The success is no surprise, of course, given mb20’s muscular track record. Formed in the mid-’90s in Orlando, Fla., the group sold 28 million copies of its first three albums and launched a batch of hit singles such as “3AM,” “Bent,” “Push,” “If You’re Gone,” “Unwell,” “Real World” and “Back 2 Good.” In fact, mb20 has had more No. 1 hits and has spent more weeks at No. 1 on the Billboard’s Modern Adult Contemporary and Adult Top 40 charts than any other group.
Five Grammy Awards and three American Music Awards nominations and citations from Rolling Stone, Spin, Billboard and other magazines only underscored mb20’s potency as a hit-making machine, and Thomas’ success outside the band — including co-writing and singing the Grammywinning Santana hit “Smooth” in 1999 — brought the group an extra bit of luster.
But Thomas says no one should have thought his success with “... Something to Be” might endanger the band.
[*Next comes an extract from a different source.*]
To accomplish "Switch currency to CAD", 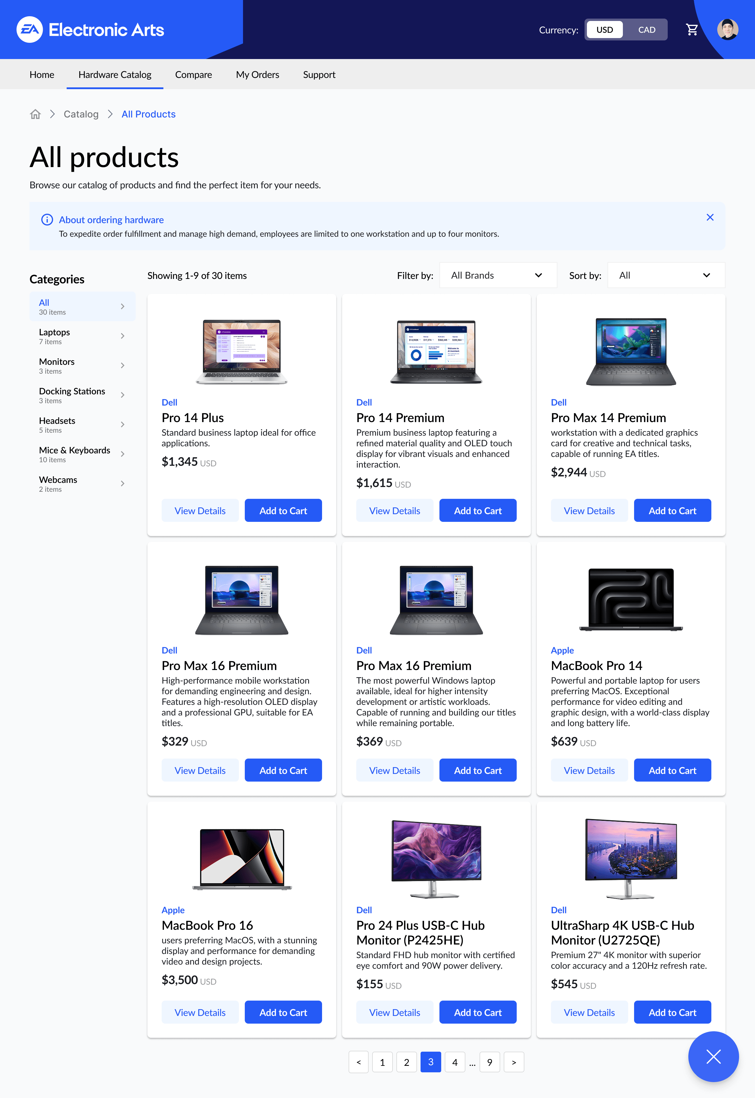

“One successful solo record doesn’t even put a drop in the bucket to what we’ve accomplished, from zero to now,” he says. “So it just didn’t seem to make any sense at all to try and compare the two.”
Adds guitarist Kyle Cook, 32, “I think we all understood that these kind of solo projects needed to happen. Looking at it now, I think it was healthy for everybody to explore and express themselves in other ways and kind of get that out of their system so those egos couldn’t really blister in this group.”
But, Doucette says, there were some “issues” that needed to be ironed out as mb20 reconvened, primarily between he and Thomas. He demures from specifics, but says he and Thomas “hashed it out” during a conversation earlier this year at Thomas’ home in New York.
“It was like, ‘All right, let’s get into this. I’m (angry) because you did this. You’re (angry) because I did that,’ that kind of thing,” says Doucette, who recorded a still-unreleased solo album and wrote music for film and TV.
Thomas acknowledges that he and Doucette, as “best friends for 15 years,” have the “most volatile” relationship in the band. When the two met, he says, they weren’t sure “if we were having a meeting to bring it back together or ... to say, ‘OK, that’s it, we’re not gonna be a band.’ But just sitting down and having a beer together just kind of changed everything, like, ‘All right, we’re being silly ...’ ”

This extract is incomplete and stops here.